Sometime ago I also tried to write a scrapper script in python to get all the erratas. My major crib that time was:
- No fixed format of the subject line which made it difficult to
scrap the package name
I think this is something that CentOS could improve in general about how their Erratas are available. Karanbir Singh recently mentioned on #pulp, that if there is something that could be done to help to integrate CentOS better into pulp, this should be brought up to the CentOS developers. (If I understood his comment correctly....)
So this is imho something that could be brought up on the centos-devel list, or on the more appropriate one, if that doesn't fit there.
Hence, I CC this to the centos-devel list. I hope this is fine for everybody.
@centos-devel: Thread: https://www.redhat.com/archives/pulp-list/2011-November/msg00110.html
- Red Hat would announce the errata and only after a few days centos
errata will come out. The time gap in the two made the server vulnerable.

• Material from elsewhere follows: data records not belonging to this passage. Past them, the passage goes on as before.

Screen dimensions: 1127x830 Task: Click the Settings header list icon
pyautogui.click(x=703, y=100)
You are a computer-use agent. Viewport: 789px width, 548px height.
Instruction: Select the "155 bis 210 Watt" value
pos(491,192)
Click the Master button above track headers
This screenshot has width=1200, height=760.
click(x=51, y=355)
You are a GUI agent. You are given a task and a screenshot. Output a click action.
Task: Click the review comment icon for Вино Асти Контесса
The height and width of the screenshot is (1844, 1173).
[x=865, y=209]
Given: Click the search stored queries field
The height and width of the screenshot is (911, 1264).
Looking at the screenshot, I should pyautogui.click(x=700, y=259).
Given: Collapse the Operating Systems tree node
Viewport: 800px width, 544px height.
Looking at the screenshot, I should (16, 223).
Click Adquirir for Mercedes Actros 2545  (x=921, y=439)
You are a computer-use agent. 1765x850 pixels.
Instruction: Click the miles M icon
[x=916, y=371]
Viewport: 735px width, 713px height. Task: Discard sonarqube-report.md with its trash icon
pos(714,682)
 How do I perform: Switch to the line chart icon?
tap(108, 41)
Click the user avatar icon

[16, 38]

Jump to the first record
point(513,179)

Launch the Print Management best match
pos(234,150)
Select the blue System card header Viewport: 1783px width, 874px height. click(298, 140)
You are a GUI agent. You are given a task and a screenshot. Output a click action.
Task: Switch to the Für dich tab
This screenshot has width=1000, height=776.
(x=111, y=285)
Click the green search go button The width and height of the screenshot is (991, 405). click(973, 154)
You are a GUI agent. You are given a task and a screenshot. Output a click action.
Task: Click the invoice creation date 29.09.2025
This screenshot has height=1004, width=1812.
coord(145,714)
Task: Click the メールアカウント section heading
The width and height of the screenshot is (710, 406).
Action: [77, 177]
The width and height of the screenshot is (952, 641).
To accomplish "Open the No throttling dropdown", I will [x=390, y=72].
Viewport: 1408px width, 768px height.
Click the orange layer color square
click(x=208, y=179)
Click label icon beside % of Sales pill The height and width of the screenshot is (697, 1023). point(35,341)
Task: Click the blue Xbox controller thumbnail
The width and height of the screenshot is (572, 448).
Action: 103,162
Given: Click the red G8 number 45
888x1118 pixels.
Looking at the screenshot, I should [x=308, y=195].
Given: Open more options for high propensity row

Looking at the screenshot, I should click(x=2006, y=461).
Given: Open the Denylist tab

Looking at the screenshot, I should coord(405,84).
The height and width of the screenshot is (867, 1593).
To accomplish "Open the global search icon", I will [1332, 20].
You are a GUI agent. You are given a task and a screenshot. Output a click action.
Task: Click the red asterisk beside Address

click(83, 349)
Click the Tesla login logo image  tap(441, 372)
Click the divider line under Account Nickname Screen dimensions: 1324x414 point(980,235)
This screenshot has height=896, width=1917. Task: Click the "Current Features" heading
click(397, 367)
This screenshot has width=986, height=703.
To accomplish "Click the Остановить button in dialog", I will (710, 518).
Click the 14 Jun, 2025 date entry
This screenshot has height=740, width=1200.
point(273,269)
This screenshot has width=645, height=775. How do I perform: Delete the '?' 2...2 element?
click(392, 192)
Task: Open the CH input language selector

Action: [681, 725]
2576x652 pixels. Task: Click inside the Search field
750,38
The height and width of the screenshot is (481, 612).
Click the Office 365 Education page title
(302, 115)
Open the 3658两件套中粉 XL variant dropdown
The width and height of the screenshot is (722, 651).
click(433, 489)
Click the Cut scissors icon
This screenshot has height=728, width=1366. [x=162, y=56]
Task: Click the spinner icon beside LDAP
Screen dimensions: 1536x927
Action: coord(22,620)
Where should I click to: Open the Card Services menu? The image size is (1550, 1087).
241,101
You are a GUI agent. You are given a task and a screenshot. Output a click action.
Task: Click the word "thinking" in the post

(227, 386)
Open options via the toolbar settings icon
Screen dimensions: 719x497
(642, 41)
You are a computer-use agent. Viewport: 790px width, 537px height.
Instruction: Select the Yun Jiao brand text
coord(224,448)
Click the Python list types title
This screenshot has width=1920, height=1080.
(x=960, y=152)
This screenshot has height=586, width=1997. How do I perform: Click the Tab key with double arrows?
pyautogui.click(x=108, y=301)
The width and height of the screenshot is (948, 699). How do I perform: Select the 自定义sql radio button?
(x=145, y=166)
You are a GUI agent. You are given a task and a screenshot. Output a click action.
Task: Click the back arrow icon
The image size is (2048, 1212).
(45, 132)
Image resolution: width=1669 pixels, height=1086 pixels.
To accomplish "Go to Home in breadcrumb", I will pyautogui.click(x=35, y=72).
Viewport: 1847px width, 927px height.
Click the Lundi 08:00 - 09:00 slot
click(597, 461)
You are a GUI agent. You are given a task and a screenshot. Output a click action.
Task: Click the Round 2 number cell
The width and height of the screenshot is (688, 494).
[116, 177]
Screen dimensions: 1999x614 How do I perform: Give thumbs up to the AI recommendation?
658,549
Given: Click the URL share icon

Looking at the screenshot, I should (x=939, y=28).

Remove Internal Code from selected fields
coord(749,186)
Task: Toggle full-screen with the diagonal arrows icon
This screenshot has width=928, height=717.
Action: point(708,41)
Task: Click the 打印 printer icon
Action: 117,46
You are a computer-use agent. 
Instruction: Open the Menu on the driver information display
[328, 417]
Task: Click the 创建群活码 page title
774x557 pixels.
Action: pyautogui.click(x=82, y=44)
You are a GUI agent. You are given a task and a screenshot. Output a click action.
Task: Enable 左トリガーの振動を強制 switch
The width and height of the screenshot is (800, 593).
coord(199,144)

This is the price you pay for CentOS. If you don't like that, you should buy RedHat.
~pete
On 11/29/2011 06:24 AM, Peter Meier wrote:
Sometime ago I also tried to write a scrapper script in python to get all the erratas. My major crib that time was:
- No fixed format of the subject line which made it difficult to
scrap the package name
I think this is something that CentOS could improve in general about how their Erratas are available. Karanbir Singh recently mentioned on #pulp, that if there is something that could be done to help to integrate CentOS better into pulp, this should be brought up to the CentOS developers. (If I understood his comment correctly....)
So this is imho something that could be brought up on the centos-devel list, or on the more appropriate one, if that doesn't fit there.
Hence, I CC this to the centos-devel list. I hope this is fine for everybody.
We can not "copy" what they have, this would be a term of service breach of their "Errata Portal"
We can point to things, we can't copy them ... hence the links and the announce list.
@centos-devel: Thread: https://www.redhat.com/archives/pulp-list/2011-November/msg00110.html
- Red Hat would announce the errata and only after a few days centos
errata will come out. The time gap in the two made the server vulnerable.
This is the price you pay for CentOS. If you don't like that, you should buy RedHat.
We can not "copy" what they have, this would be a term of service breach of their "Errata Portal"
We can point to things, we can't copy them ... hence the links and the announce list.
But the errata could also be made available in additional format than only by mail? That would not include to "copy" them, wouldn't it?
~pete
On Tuesday, November 29, 2011 04:16:32 PM Peter Meier wrote:
But the errata could also be made available in additional format than only by mail? That would not include to "copy" them, wouldn't it?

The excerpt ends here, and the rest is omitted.